* [Aim of the task]: The reply must contain all of the records, unchanged.

[Stored data]
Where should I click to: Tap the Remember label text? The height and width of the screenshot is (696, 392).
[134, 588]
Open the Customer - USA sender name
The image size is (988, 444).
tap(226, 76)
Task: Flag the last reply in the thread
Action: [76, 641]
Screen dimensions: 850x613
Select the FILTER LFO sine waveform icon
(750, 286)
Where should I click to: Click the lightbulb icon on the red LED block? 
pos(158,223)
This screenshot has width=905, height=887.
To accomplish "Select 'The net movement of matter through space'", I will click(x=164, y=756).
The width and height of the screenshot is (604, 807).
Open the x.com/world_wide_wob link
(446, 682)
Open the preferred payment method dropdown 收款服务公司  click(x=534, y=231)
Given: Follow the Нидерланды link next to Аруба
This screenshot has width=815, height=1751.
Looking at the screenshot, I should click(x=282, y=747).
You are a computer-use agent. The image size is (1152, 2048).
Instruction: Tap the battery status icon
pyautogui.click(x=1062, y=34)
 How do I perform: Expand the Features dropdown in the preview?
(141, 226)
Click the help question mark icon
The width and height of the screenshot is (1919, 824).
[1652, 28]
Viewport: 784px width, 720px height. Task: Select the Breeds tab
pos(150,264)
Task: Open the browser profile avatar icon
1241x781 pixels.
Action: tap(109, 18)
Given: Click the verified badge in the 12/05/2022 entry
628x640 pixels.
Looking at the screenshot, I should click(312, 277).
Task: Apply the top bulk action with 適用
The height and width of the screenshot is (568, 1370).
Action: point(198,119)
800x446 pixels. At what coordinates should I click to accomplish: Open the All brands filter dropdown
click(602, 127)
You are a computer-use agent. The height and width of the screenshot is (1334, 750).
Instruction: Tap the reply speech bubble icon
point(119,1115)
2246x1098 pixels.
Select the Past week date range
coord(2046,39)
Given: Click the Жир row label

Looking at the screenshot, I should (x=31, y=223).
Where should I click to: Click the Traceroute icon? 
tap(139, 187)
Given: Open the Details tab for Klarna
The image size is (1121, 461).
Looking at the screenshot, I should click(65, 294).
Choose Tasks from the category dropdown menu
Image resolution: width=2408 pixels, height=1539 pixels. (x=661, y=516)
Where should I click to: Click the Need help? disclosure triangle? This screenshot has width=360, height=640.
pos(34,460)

* [Output for this exercise]:
Where should I click to: Tap the Remember label text? The height and width of the screenshot is (696, 392).
[134, 588]
Open the Customer - USA sender name
The image size is (988, 444).
tap(226, 76)
Task: Flag the last reply in the thread
Action: [76, 641]
Screen dimensions: 850x613
Select the FILTER LFO sine waveform icon
(750, 286)
Where should I click to: Click the lightbulb icon on the red LED block? 
pos(158,223)
This screenshot has width=905, height=887.
To accomplish "Select 'The net movement of matter through space'", I will click(x=164, y=756).
The width and height of the screenshot is (604, 807).
Open the x.com/world_wide_wob link
(446, 682)
Open the preferred payment method dropdown 收款服务公司  click(x=534, y=231)
Given: Follow the Нидерланды link next to Аруба
This screenshot has width=815, height=1751.
Looking at the screenshot, I should click(x=282, y=747).
You are a computer-use agent. The image size is (1152, 2048).
Instruction: Tap the battery status icon
pyautogui.click(x=1062, y=34)
 How do I perform: Expand the Features dropdown in the preview?
(141, 226)
Click the help question mark icon
The width and height of the screenshot is (1919, 824).
[1652, 28]
Viewport: 784px width, 720px height. Task: Select the Breeds tab
pos(150,264)
Task: Open the browser profile avatar icon
1241x781 pixels.
Action: tap(109, 18)
Given: Click the verified badge in the 12/05/2022 entry
628x640 pixels.
Looking at the screenshot, I should click(312, 277).
Task: Apply the top bulk action with 適用
The height and width of the screenshot is (568, 1370).
Action: point(198,119)
800x446 pixels. At what coordinates should I click to accomplish: Open the All brands filter dropdown
click(602, 127)
You are a computer-use agent. The height and width of the screenshot is (1334, 750).
Instruction: Tap the reply speech bubble icon
point(119,1115)
2246x1098 pixels.
Select the Past week date range
coord(2046,39)
Given: Click the Жир row label

Looking at the screenshot, I should (x=31, y=223).
Where should I click to: Click the Traceroute icon? 
tap(139, 187)
Given: Open the Details tab for Klarna
The image size is (1121, 461).
Looking at the screenshot, I should click(65, 294).
Choose Tasks from the category dropdown menu
Image resolution: width=2408 pixels, height=1539 pixels. (x=661, y=516)
Where should I click to: Click the Need help? disclosure triangle? This screenshot has width=360, height=640.
pos(34,460)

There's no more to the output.